Sober weekends.
I’ve been a big drinker ever since I was old enough to lurk outside corner shops asking older kids to buy me booze. I got wasted for the first time in a graveyard. I was 14 years old and passed out on the grass. The gardener on his lawnmower had to work around me. My friends called my mum to pick me up, popped me in the passenger seat and left me at her mercy, pissed out my head on a Monday evening after school.
I steadily boozed my way through my teens. I was naturally quiet, but drinking gave me confidence and helped me build friendships. It counteracted my social anxiety. By the time I got to uni I was a seasoned pro when it came to necking pints and drinking cheap rosé out the bottle with a straw.
I’m now 28, and I had the recent realisation that my excessive drinking has never actually stopped. It’s just evolved to include a more classy variety of drinks out of the correct glassware. I knew I had to do something to break the habit.
I’ve always thought dry January made no sense. Why would you want to make what is normally the most miserable month of the year the sober one? But this year by New Year’s Day I was so utterly exhausted from the festive season’s excessive partying I decided to take up the challenge.
For the most part of January, I was indeed sober.
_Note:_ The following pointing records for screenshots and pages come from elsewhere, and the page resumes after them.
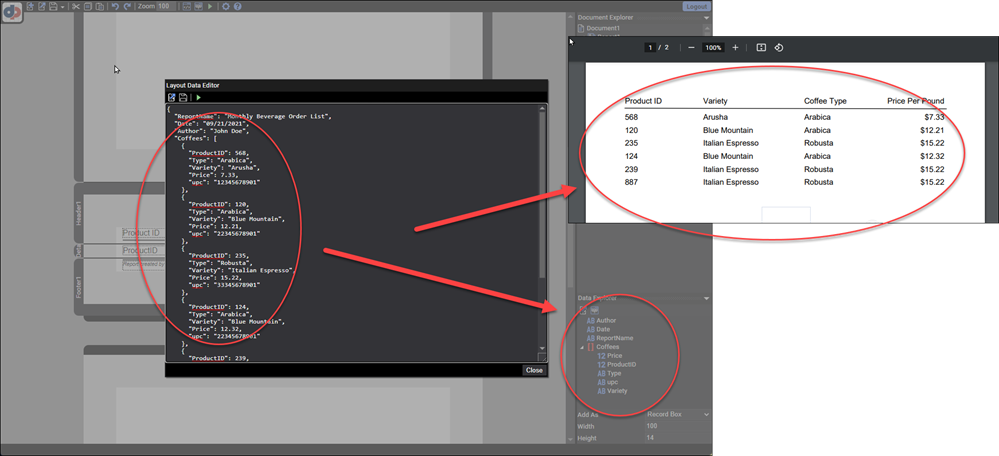The image size is (999, 456).
Task: Rotate the PDF page using rotate icon
Action: [779, 48]
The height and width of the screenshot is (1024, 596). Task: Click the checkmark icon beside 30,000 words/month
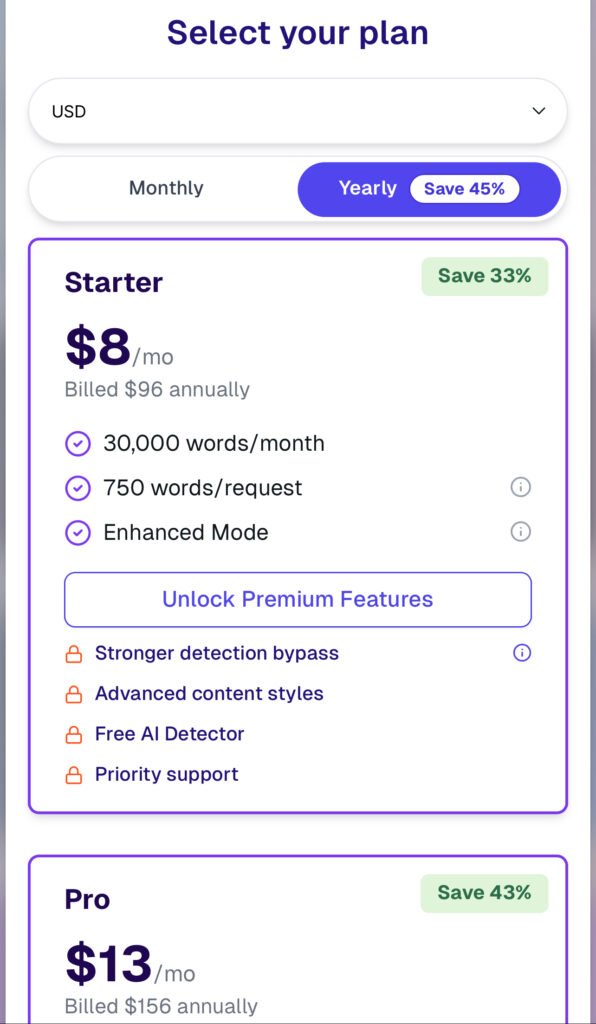[78, 443]
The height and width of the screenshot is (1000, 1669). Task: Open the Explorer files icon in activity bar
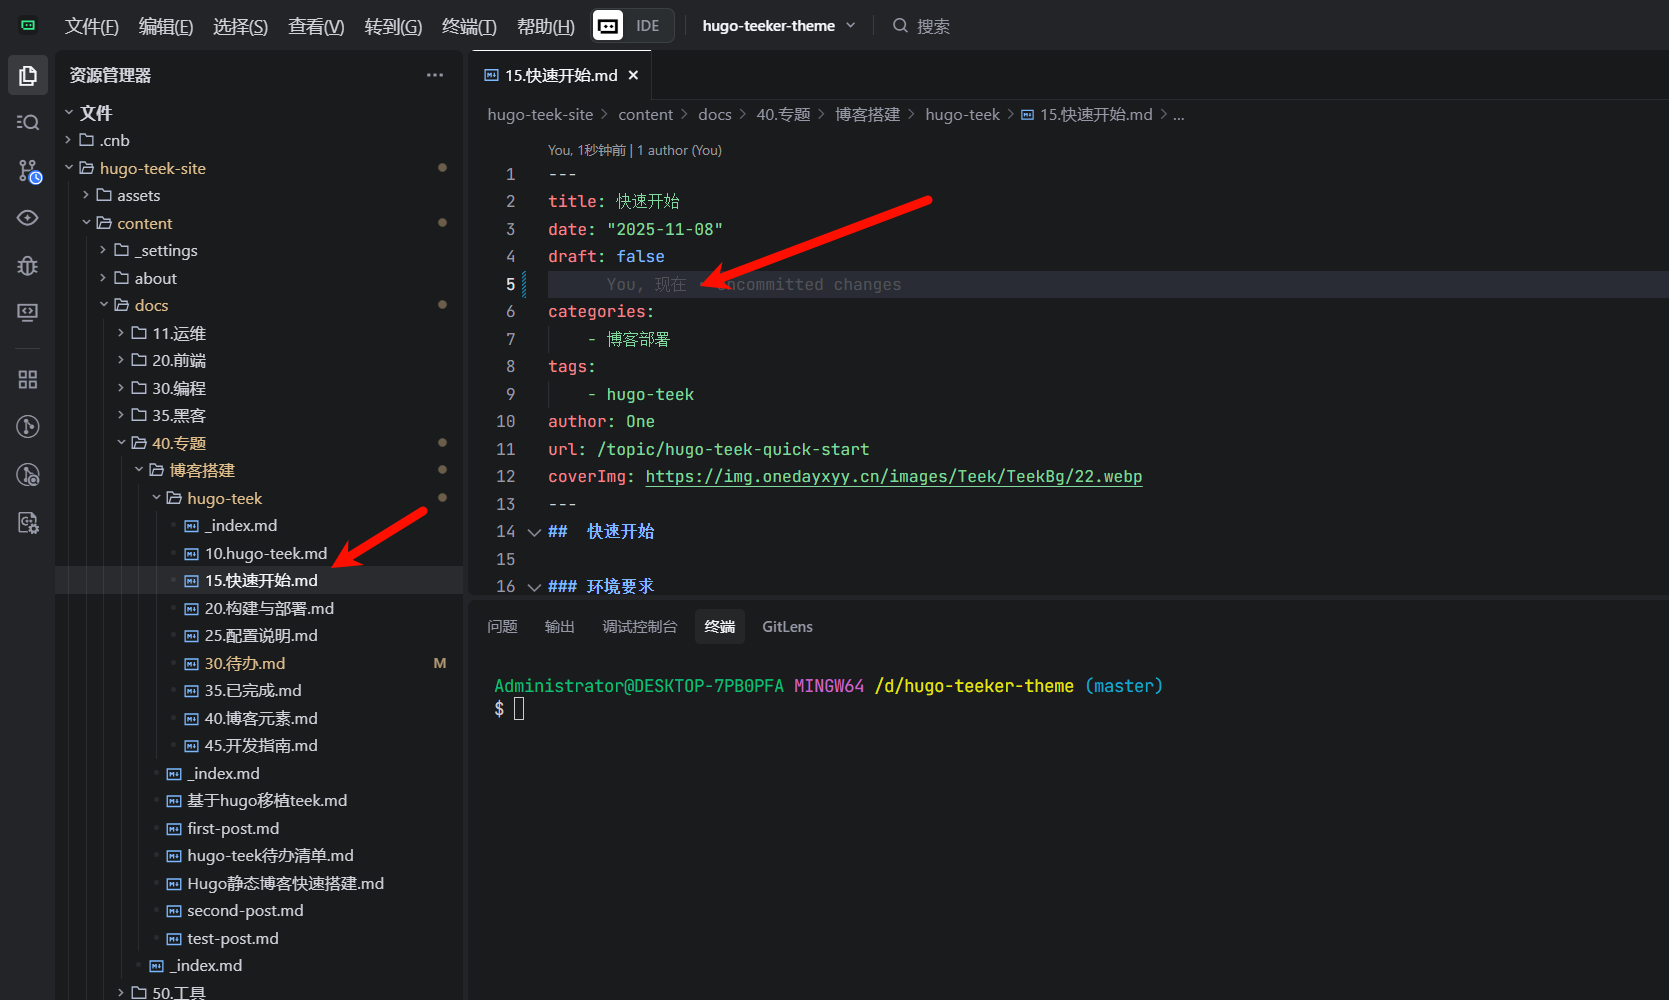coord(28,76)
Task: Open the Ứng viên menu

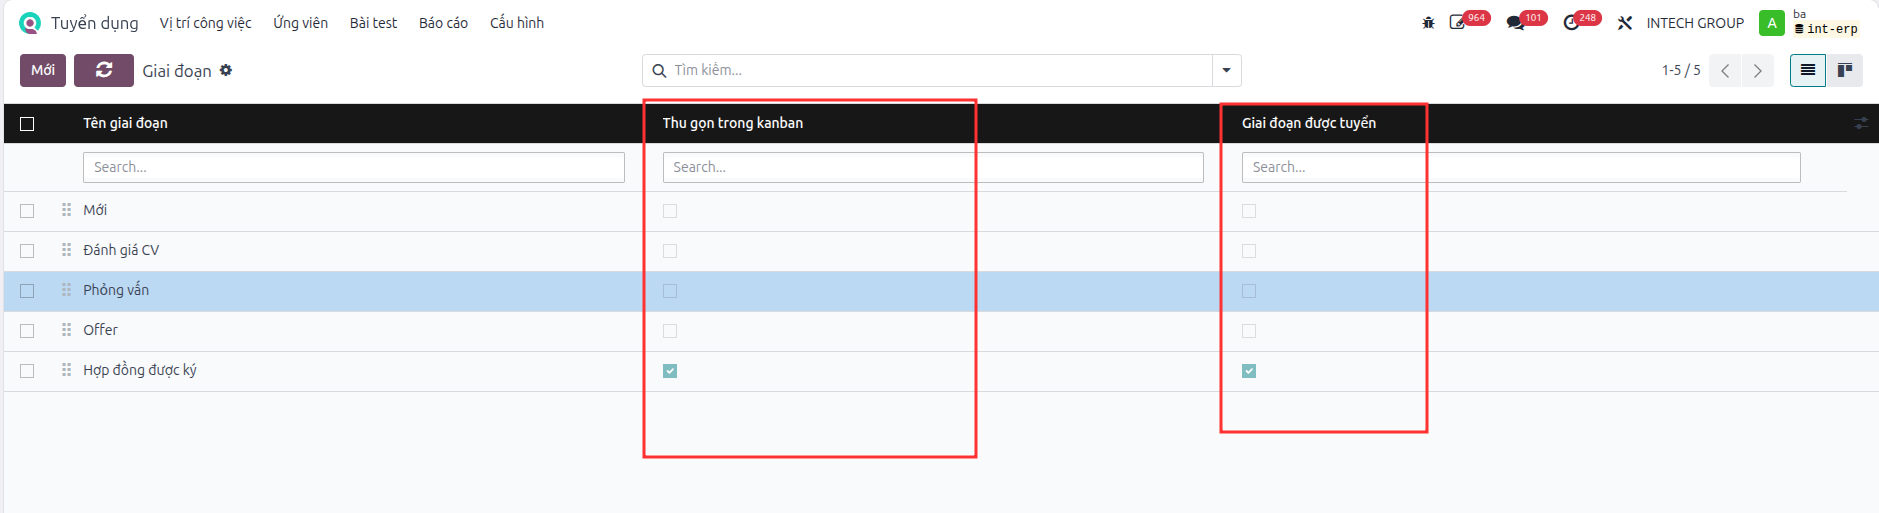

And I was loving it. I was particularly loving telling people about the fact I hadn’t been drinking. I’ve definitely got a bit of a reputation for my partying habits among friends, family and colleagues and it was nice to brag about my successful sobriety. Plus there was a whole host of things that started going well for me at the same time.
I was churning out the writing. Getting freelance jobs and making arrangements with friends to write for them. And ideas were flowing nicely. Plus my anxiety levels were staying low at all times. I had no cringe factor about any social events I was going to. Which I normally had, in case I’d said something a bit weird at a dinner after a bottle of wine on a Wednesday night. And I slept like a baby every night. Alcohol really fucks with my sleep.
One particular sleeping incident that still haunts me from last year. I’d gone out with some old work colleagues and come home at 3am, way drunker than I’d intended to be. In the night I had a dream that there was a bottle of Fanta on my bedside table. Half asleep I grabbed it, unscrewed the lid and frantically sipped it – only to realise it was actually a bottle of ketchup from when I’d got chips on my way home. I DRANK KETCHUP.
I did eventually fall off the wagon in January. The first time was on a Tinder date about two and a half weeks in that definitely called for a few beers to make it more bearable. Then I catastrophically ruined Dry January on the last weekend with a marathon boozing sesh. But that isn’t the point. The point is that I’ve finally learnt (and before I turn 30, thank god) that if I’m not drunk or hungover all the time, I might actually be successful.